Thorsten Leischke  |  VLR Germany GmbH

Nur nicht den Kopf verlieren

Die allerwenigsten von uns haben jemals eine vergleichbare Situation erlebt. Niemand von uns weiß deshalb, wie lange dieser Corona-Zustand noch anhalten und wie schlimm es am Ende tatsächlich werden wird. Damit meine ich nicht nur die weitere Entwicklung der Pandemie, sondern auch die langfristigen wirtschaftlichen Folgen. Hoffen wir, dass zumindest die erheblichen Einschränkungen nicht umsonst sind, sondern ihren Zweck erfüllen und die Ausbreitung des Virus wirksam verlangsamen. Eine Prognose darüber zu treffen, wie es im Wirtschaftsleben weitergeht und wann sich der Status quo ante wieder einstellt, kann niemand seriös abgeben. Nichts spiegelt diese Ungewissheit derzeit besser wieder als die Entwicklung an den Kapitalmärkten.

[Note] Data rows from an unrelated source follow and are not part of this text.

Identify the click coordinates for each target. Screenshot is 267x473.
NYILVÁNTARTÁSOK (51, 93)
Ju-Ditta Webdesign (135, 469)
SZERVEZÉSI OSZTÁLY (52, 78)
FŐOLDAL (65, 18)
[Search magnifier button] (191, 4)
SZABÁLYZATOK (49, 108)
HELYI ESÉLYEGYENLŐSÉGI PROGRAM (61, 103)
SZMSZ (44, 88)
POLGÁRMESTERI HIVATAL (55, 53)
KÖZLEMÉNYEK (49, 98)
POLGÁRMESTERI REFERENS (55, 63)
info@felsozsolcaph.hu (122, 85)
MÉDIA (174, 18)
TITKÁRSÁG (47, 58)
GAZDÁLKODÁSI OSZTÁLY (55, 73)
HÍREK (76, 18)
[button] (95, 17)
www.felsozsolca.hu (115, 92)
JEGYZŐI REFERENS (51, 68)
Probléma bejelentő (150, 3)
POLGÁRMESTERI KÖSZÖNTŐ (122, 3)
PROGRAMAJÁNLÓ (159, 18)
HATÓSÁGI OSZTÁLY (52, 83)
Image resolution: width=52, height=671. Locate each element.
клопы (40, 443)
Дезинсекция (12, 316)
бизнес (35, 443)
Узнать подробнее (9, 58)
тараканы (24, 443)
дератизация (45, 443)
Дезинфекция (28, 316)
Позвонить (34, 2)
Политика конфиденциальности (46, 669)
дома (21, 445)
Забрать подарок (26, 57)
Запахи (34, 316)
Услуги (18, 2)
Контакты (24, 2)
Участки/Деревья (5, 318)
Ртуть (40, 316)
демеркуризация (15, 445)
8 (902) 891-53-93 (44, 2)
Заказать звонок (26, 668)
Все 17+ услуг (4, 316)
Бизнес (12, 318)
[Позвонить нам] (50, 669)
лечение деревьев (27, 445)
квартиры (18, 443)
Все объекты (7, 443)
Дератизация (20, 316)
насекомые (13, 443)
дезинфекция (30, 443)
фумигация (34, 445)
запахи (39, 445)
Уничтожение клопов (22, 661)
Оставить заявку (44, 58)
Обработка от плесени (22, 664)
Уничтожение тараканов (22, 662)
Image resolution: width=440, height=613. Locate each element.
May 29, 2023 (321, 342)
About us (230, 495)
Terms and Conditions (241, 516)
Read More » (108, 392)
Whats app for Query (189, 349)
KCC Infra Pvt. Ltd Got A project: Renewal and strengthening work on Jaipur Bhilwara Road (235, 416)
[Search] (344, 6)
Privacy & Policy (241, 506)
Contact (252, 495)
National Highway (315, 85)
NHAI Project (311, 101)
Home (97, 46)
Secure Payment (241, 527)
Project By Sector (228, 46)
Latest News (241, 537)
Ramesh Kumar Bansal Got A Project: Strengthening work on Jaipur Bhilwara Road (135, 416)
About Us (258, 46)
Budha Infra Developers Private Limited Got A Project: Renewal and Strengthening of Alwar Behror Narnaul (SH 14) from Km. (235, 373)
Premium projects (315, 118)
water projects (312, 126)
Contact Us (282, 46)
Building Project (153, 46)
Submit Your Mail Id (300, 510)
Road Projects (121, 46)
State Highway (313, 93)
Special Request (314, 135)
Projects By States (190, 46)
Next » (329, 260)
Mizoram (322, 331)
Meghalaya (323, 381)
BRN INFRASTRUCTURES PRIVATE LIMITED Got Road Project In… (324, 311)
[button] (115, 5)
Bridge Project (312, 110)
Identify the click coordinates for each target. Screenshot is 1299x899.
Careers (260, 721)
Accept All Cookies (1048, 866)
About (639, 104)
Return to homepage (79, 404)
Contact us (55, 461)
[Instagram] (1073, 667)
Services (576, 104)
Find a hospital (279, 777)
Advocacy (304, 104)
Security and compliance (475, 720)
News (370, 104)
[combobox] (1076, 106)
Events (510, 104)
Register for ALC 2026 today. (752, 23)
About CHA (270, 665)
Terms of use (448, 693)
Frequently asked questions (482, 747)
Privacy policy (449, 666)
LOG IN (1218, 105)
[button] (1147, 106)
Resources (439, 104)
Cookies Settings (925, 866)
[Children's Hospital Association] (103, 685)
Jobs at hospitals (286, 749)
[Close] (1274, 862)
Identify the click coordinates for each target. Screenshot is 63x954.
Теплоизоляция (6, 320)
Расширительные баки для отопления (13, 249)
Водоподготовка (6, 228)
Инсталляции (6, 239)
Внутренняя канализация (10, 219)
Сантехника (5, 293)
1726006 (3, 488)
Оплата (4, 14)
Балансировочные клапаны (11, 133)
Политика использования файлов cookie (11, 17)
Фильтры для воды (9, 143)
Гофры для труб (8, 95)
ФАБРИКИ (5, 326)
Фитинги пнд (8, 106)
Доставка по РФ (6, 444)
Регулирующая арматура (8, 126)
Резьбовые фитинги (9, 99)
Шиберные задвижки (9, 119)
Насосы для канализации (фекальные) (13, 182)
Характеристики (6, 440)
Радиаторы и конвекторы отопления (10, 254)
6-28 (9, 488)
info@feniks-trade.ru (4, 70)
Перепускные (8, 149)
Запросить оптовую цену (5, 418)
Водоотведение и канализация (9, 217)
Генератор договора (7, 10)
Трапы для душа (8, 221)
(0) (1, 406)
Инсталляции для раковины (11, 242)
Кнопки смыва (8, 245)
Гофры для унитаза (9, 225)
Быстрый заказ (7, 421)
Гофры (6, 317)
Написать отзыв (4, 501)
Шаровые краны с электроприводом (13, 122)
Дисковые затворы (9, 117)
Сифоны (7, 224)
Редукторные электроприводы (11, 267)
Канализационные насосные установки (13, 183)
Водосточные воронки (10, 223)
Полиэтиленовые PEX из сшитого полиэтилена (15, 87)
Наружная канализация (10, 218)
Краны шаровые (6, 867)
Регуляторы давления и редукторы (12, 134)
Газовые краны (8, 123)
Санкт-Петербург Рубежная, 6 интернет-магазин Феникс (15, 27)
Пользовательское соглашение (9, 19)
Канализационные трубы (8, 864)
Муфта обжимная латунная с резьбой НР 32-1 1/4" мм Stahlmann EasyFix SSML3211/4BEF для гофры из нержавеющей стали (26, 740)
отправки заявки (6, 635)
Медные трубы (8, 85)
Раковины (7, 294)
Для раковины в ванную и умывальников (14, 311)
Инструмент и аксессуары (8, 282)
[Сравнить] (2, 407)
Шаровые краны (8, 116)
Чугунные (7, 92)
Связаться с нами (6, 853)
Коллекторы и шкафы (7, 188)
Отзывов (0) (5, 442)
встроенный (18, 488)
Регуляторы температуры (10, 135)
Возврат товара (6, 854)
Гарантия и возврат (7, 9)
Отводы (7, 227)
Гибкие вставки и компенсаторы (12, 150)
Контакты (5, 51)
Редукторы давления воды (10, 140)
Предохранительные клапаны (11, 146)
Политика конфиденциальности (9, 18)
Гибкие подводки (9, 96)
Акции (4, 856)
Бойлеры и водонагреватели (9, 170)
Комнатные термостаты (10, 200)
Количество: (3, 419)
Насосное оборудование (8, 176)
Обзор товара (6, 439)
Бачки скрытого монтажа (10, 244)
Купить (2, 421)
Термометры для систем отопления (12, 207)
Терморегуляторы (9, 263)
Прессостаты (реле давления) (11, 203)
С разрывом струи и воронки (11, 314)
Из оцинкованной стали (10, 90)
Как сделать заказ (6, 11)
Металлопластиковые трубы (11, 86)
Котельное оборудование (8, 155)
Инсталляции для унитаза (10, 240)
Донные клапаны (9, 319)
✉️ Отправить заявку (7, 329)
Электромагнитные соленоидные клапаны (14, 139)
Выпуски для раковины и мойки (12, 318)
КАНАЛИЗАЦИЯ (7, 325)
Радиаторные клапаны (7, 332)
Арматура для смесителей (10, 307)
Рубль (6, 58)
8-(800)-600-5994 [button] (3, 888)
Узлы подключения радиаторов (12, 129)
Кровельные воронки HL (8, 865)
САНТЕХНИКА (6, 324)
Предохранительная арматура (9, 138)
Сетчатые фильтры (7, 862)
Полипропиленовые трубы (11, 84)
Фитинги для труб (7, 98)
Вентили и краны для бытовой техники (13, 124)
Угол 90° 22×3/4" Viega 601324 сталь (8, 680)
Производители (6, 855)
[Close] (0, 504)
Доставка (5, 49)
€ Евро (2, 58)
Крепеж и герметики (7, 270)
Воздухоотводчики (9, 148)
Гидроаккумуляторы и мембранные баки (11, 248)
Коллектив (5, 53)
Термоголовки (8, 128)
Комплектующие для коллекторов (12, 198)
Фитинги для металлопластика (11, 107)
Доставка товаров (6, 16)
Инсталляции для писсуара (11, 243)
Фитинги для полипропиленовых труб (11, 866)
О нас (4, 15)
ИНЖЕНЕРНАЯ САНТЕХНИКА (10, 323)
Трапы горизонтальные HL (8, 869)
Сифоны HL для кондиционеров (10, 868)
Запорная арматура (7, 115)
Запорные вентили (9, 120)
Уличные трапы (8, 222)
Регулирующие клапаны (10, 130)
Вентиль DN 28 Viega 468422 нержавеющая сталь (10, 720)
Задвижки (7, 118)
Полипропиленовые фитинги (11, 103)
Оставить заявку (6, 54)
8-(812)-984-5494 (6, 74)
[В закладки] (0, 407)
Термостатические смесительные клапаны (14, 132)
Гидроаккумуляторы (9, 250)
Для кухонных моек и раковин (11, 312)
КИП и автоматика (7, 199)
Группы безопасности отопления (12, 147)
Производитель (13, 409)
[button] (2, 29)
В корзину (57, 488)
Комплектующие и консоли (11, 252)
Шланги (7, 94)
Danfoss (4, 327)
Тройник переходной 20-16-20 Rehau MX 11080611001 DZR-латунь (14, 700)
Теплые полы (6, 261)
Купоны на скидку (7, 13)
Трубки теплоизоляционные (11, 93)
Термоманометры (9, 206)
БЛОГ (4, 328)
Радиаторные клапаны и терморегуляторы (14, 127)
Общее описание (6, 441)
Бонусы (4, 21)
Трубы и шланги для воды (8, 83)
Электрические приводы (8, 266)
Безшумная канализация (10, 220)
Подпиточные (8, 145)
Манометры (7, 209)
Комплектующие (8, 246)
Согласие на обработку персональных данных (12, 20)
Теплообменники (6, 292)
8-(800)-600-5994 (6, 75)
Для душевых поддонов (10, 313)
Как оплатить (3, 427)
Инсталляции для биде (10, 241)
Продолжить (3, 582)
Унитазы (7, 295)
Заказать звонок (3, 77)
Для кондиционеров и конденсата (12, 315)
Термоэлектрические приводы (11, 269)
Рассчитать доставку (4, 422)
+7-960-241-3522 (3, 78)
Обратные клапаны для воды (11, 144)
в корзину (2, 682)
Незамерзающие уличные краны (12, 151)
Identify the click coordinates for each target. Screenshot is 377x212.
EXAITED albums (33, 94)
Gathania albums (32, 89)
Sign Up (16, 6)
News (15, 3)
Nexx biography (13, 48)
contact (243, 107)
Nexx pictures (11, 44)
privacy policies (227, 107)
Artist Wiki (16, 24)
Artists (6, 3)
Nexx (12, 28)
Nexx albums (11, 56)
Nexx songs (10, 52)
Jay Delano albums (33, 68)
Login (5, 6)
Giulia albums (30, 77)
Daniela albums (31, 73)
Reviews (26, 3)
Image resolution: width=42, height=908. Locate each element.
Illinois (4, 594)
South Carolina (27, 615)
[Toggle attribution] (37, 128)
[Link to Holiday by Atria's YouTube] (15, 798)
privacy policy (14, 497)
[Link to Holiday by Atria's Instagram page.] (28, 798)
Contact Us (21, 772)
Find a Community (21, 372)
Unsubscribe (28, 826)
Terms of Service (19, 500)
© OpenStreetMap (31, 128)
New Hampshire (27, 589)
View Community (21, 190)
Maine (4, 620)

Ist es deshalb für Immobilieninvestoren jetzt richtig, in eine Art Schockstarre zu verfallen und alle geplanten Deals vorsichtshalber aufzuschieben oder abzusagen? Ich glaube, das wäre die falsche Reaktion. Als Bestandsinvestor mit einem langfristigen Anlagehorizont muss ich aus fundamentalen Gründen von der Sinnhaftigkeit eines Geschäfts überzeugt sein und sollte mich dabei möglichst nicht von exogenen Schocks treiben lassen. Wenn ich beispielsweise eine attraktive Kaufgelegenheit identifiziert habe, dann gründe ich mein Urteil auf Kriterien wie Lage und Zustand des Objekts, Bestandsmieter, langfristige Vermietbarkeit beziehungsweise Leerstandsrisiko sowie die zu erwartenden regelmäßigen Mieteinkünfte, oder ich entdecke Potenzial für strategische Maßnahmen zur Wertsteigerung. Alle diese Kriterien werden in einer Langfristperspektive nicht maßgeblich vom gegenwärtigen Corona-Umfeld bestimmt – wobei im Einzelfall durchaus Nachverhandlungen der Konditionen angebracht seien können. Aber wer vor dem Hintergrund von Corona ein Immobiliengeschäft absagt, der wird auch vorher schon nicht zu 100 Prozent überzeugt gewesen sein.

Das soll jedoch nicht heißen, dass die Immobilienmärkte von der Coronakrise gänzlich unberührt bleiben. Manche Mietergruppen werden sehr schnell in eine Lage geraten, in der die Liquidität zur Zahlung der Miete oder der Pacht fehlt. Man denke beispielsweise an Gastronomie und Hotels oder bestimmte Einzelhändler. Je nach Schwere der Wirtschaftskrise können zeitweise sogar Wohn- und Büroimmobilien betroffen sein. Fundamental jedoch wird sich an der Flächenknappheit in deutschen Metropolen auch durch das Coronavirus nichts verändern. Deshalb wird ein in der Zeitrechnung vor Corona attraktives Investment auch in der Zeit nach Corona langfristig attraktiv sein. Es gibt derzeit viele Gründe zur Vorsicht – aber keinen Grund für Panik und Schockstarre.